Centroeste News
29/01/2026
A luta pela superação das barreiras impostas pela tetraplegia ganhou um novo capítulo de esperança no Brasil. Um vídeo compartilhado nas redes sociais pela família da nutricionista e influenciadora Flávia Bueno, de 35 anos, emocionou o público ao mostrar que ela conseguiu mexer o braço após receber um tratamento experimental com polilaminina, substância desenvolvida por pesquisadores da Universidade Federal do Rio de Janeiro (UFRJ).
Embora sua aplicação gere esperança, especialistas e pesquisadores, incluindo a responsável pelo projeto, Dra. Tatiana Coelho de Sampaio, alertam que os resultados observados até agora não podem ser considerados provas definitivas, pois esses casos ainda não geram os dados rigorosos que compõem os critérios de aprovação da Agência Nacional de Vigilância Sanitária (Anvisa).

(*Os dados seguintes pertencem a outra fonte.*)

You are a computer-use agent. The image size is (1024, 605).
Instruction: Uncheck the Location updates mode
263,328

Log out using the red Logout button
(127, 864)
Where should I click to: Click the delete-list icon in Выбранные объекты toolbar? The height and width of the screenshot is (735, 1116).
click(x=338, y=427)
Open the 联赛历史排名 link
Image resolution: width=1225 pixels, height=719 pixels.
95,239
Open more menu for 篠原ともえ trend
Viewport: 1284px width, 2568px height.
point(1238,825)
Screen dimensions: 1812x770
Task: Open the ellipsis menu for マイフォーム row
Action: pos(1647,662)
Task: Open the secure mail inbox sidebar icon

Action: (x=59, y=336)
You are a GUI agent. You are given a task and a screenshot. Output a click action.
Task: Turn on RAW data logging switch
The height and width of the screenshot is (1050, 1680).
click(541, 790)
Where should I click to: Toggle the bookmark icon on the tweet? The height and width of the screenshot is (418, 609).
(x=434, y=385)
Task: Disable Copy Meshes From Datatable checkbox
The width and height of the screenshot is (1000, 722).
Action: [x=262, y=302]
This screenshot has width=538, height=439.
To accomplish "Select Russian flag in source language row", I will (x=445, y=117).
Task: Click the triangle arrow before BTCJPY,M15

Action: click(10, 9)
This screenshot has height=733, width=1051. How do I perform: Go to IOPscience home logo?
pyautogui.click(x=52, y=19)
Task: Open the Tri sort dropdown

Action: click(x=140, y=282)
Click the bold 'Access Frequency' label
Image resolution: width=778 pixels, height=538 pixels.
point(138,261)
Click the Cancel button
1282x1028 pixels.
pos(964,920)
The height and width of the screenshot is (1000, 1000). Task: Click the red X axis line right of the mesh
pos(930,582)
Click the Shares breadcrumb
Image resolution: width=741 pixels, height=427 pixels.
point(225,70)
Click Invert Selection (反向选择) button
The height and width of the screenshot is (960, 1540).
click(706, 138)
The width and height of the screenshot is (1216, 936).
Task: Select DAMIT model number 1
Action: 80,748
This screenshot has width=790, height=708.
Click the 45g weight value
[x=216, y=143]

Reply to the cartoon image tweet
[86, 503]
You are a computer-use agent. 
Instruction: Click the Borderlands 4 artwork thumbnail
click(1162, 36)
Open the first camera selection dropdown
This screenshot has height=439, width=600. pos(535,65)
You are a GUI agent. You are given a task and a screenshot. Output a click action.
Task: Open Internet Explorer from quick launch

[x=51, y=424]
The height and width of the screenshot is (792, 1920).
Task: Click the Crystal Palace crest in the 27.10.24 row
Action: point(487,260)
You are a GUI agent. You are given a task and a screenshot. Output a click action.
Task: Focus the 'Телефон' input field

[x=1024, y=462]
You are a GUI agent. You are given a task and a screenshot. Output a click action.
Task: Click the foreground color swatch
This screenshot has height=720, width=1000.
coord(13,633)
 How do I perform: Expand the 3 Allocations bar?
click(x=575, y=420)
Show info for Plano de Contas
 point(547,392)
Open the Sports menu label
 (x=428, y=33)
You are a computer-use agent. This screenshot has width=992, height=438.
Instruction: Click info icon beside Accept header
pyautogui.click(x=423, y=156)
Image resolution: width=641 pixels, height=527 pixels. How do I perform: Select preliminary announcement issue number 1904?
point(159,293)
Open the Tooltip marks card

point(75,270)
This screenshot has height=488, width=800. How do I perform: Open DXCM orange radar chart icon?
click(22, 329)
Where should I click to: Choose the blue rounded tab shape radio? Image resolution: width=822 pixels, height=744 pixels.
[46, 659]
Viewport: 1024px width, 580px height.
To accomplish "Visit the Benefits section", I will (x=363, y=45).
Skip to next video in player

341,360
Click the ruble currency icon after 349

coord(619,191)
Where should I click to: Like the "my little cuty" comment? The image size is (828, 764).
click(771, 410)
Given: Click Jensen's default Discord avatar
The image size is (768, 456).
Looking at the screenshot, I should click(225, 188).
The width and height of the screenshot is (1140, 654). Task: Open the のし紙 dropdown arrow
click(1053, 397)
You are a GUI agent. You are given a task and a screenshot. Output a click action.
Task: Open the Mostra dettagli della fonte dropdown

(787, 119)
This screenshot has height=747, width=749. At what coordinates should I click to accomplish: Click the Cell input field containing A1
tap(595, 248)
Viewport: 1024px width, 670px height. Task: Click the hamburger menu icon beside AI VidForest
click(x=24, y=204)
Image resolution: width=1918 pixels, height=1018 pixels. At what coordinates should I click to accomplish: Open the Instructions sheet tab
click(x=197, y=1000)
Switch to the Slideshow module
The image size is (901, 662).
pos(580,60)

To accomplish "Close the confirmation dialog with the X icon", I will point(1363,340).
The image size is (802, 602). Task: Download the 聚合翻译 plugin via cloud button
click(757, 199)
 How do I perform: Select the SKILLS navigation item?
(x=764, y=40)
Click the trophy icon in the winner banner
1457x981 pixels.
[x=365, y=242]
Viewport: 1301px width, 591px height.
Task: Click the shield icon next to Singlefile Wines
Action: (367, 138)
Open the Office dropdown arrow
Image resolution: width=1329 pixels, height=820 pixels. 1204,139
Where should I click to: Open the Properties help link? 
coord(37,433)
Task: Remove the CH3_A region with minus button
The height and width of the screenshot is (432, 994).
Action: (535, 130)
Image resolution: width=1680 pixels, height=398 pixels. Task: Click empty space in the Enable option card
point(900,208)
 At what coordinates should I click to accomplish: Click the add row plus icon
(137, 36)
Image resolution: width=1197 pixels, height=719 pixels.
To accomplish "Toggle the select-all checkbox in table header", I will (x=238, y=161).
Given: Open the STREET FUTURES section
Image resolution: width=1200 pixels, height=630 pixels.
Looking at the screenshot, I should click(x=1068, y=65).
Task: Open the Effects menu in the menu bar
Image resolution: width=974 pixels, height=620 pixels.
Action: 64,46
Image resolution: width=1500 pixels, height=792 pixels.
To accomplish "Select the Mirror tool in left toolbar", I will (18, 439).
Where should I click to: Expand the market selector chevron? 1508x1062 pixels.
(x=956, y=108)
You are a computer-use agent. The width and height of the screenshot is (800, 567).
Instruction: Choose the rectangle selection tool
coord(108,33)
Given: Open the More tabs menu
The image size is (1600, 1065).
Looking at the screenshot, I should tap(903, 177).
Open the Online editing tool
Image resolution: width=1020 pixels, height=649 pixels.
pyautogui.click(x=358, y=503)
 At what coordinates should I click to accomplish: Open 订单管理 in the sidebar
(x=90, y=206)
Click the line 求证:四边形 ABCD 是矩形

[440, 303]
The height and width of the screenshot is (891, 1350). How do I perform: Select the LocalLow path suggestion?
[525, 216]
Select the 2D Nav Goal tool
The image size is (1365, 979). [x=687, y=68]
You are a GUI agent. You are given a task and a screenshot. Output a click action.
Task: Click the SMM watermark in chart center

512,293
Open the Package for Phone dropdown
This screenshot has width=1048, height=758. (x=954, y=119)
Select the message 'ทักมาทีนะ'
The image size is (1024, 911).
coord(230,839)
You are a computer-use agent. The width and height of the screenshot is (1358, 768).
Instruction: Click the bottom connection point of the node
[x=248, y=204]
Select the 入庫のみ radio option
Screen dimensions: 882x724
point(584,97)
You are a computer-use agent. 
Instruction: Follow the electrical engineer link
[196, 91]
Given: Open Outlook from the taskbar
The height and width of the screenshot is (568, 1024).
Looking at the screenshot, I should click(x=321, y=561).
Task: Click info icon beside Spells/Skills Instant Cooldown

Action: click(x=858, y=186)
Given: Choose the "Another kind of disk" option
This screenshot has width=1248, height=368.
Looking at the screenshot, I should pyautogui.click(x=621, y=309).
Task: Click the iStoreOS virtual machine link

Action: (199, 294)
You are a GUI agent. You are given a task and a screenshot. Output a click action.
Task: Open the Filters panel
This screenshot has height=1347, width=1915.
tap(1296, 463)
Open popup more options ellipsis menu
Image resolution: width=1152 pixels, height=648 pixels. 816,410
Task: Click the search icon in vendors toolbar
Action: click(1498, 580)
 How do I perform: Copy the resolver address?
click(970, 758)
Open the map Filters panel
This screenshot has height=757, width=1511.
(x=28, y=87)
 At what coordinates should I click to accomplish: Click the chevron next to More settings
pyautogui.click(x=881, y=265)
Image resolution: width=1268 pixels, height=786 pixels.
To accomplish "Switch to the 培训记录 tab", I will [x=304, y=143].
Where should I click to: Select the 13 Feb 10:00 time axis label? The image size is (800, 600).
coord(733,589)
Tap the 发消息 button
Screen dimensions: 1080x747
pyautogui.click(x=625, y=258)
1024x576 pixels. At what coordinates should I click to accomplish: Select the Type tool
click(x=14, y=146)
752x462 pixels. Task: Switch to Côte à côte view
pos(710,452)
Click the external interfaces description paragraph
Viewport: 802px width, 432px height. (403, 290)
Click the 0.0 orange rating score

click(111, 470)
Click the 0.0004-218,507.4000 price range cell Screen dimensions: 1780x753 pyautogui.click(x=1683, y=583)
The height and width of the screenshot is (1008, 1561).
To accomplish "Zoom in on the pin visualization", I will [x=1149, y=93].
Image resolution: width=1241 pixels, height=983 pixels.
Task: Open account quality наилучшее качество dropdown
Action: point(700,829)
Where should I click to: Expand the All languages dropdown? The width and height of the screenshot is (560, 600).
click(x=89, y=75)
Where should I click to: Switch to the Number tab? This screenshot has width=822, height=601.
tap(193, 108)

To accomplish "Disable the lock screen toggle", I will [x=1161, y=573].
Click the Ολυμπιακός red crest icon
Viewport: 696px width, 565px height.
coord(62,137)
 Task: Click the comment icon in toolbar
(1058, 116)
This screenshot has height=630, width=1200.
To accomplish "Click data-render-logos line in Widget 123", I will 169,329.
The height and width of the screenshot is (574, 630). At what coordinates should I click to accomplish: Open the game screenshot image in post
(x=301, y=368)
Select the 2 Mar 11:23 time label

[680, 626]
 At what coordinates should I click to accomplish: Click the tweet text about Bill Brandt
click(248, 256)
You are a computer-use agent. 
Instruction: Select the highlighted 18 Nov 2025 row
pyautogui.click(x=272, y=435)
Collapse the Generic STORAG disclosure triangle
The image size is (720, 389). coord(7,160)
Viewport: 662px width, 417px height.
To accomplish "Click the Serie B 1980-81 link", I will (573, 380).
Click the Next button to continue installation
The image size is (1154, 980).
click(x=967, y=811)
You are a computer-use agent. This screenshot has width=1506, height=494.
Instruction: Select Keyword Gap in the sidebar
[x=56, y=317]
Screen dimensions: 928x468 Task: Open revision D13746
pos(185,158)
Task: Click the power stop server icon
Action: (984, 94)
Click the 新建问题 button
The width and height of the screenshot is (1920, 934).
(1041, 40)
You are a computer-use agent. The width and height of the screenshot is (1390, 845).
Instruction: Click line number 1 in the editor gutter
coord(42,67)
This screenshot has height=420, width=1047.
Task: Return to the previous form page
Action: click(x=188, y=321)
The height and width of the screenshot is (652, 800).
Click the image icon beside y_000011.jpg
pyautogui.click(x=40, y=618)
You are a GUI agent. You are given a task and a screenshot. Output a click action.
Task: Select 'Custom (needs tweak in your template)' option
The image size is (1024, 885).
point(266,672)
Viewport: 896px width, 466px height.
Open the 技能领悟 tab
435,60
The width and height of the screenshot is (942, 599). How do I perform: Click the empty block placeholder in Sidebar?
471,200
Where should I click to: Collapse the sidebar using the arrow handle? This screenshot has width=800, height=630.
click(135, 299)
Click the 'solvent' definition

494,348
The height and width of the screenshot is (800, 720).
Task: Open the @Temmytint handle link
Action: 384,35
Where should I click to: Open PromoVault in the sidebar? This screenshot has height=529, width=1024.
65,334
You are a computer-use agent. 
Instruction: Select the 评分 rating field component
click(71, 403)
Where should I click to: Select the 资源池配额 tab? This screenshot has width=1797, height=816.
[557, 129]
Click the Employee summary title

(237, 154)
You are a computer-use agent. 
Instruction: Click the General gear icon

Desenvolvida por mais de 27 anos, a polilaminina é produzida a partir da proteína laminina, isolada de placentas humanas. Sua função principal é criar um “andaime biológico” para estimular a regeneração neural e possibilitar a reconexão interrompida pelos danos na medula espinhal. Ensaios preliminares com cães e oito voluntários humanos, realizados entre 2018 e 2021, indicaram resultados variados, mas encorajadores, com casos de recuperação parcial e até movimentos restaurados completamente.